**Assigned task 1:** List the title, author and publisher of each book in the book roundup that has its own entry with a publisher and a recommended retail price.

**Page extract:**
From the new Bridget Jones to a can’t-put-down page turner that’s one of the most thought-provoking reads of 2013, you’ll be sure to find the perfect read amongst spring’s latest book releases.
Bridget Jones: Mad About the Boy, by Helen Fielding. Published by Random House, RRP $32.95
When Helen Fielding first wrote Bridget Jones’ Diary, charting the life of a 30-something singleton in London in the 1990s, she introduced readers to one of the most beloved characters in modern literature. The book was published in 40 countries, sold more than 15 million copies worldwide, and spawned a best-selling sequel, Bridget Jones: The Edge of Reason. The two books were turned into major blockbuster films starring Renée Zellweger, Hugh Grant and Colin Firth.
With her hotly anticipated third instalment, Bridget Jones: Mad About the Boy, Fielding introduces us to a whole new enticing phase of Bridget’s life set in contemporary London, including the challenges of maintaining sex appeal as the years roll by and the nightmare of drunken texting, the skinny jean, the disastrous email cc, total lack of twitter followers, and TVs that need 90 buttons and three remotes to simply turn on.
An uproariously funny novel of modern life, Bridget Jones: Mad About the Boy is a triumphant return of our favourite Everywoman.
The Best Man, by Diane Blacklock. Published by Macmillan Australia, RRP $29.99
Is the Best Man always the Right Man? With American fiancé, Henry Darrow, publicist Madeleine has at last found the yin to her yang – or whichever way round it is. The calm to her storm, the stillness to her constant motion. Balance.
Her boss, Liv, had to be talked into marriage, which predictably ended in divorce. She’s happy for Madeleine, but Liv is firmly of the opinion that she and her twins are better off alone. However, when Madeleine meets Aiden, Henry’s choice for best man, and Liv has a spontaneous chat with a stranger, the settled lives these women thought they had finally achieved are thrown into chaos. Aiden brings secrets with him and starts to unravel some of Madeleine’s. Liv’s growing relationship conjures up possibilities she thought she’d shut away forever. May the best man win.
Sunset Ridge, By Nicole Alexander. Published by Random House, RRP $32.95
Nicole Alexander’s new bestseller is an epic historical novel that takes three brothers from the drought-stricken outback of Queensland to the horror of the trenches in World War One.
They went to war and fought for love …Although Madeleine has grown up in the shadow of her grandfather, the renowned artist David Harrow, she knows little about him. For David died long before she was born, and his paintings sold off to save the family property, Sunset Ridge. Now, decades on, with the possibility of a retrospective of David’s work, Madeleine races to unravel the remarkable life of her grandfather, a veteran of the Great War, unaware that his legacy extends far beyond the boundaries of the family property…
It’s 1916, and as Europe descends further into bloodshed, three Queensland brothers -Thaddeus, Luther and David Harrow – choose freedom over their restricted lives at Sunset Ridge. A ‘freedom’ that sees them bound for the hell of the trenches. With the world on fire around them, the brothers bear witness to both remarkable courage and shocking carnage. But they also come to understand the healing power of love – love for their comrades, love for each other, and love for the young, highly spirited girl they left back home…
This is a story of bravery and misadventure, of intolerance and friendship, most of all it is the story of three young men who went to war and fought for love.

**Records supplied:**
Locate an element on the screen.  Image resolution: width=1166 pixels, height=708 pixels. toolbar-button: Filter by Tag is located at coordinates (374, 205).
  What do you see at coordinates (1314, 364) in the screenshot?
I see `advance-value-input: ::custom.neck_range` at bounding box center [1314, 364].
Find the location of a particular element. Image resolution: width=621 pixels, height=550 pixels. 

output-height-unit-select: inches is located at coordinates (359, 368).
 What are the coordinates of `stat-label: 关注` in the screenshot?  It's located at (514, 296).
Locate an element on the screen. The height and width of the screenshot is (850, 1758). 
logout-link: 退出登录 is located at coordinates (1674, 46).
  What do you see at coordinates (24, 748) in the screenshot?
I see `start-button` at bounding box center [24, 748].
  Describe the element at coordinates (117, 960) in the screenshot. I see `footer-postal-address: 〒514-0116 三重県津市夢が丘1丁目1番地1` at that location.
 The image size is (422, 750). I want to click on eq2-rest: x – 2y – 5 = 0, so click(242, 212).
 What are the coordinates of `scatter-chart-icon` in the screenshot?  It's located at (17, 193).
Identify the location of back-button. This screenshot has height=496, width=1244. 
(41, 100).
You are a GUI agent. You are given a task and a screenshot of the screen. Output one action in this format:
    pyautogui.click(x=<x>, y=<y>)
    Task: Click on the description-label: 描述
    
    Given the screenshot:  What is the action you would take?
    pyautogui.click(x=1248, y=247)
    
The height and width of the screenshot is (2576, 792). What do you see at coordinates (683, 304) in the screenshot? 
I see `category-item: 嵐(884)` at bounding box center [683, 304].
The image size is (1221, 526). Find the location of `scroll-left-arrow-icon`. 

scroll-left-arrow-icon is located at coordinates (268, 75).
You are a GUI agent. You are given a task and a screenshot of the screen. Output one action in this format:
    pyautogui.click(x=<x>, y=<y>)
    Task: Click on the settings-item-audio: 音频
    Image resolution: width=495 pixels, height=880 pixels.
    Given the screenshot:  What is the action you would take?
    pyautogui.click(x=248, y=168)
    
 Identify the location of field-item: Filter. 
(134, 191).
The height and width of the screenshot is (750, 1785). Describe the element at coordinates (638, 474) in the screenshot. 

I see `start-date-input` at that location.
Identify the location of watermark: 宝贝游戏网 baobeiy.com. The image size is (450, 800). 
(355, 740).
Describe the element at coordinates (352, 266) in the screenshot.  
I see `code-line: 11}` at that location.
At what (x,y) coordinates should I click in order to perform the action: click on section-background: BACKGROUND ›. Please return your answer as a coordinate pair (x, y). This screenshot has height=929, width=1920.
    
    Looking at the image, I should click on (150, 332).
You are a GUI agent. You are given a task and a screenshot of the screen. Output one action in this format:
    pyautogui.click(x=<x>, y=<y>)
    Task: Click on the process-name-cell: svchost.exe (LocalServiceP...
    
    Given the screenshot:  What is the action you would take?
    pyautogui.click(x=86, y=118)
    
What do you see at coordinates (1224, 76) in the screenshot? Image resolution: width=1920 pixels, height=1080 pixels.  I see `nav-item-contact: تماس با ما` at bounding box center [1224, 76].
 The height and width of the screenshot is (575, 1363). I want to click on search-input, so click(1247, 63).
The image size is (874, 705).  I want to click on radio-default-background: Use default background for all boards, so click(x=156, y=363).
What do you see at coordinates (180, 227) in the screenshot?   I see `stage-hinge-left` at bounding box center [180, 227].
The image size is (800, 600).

**Assigned task 2:** Identify every line of the records that contains the string "scroll", and copy each one. Case counts.

**Response area 1:**
Bridget Jones: Mad About the Boy, by Helen Fielding, published by Random House
The Best Man, by Diane Blacklock, published by Macmillan Australia
Sunset Ridge, by Nicole Alexander, published by Random House

**Response area 2:**
The image size is (1221, 526). Find the location of `scroll-left-arrow-icon`. 
scroll-left-arrow-icon is located at coordinates (268, 75).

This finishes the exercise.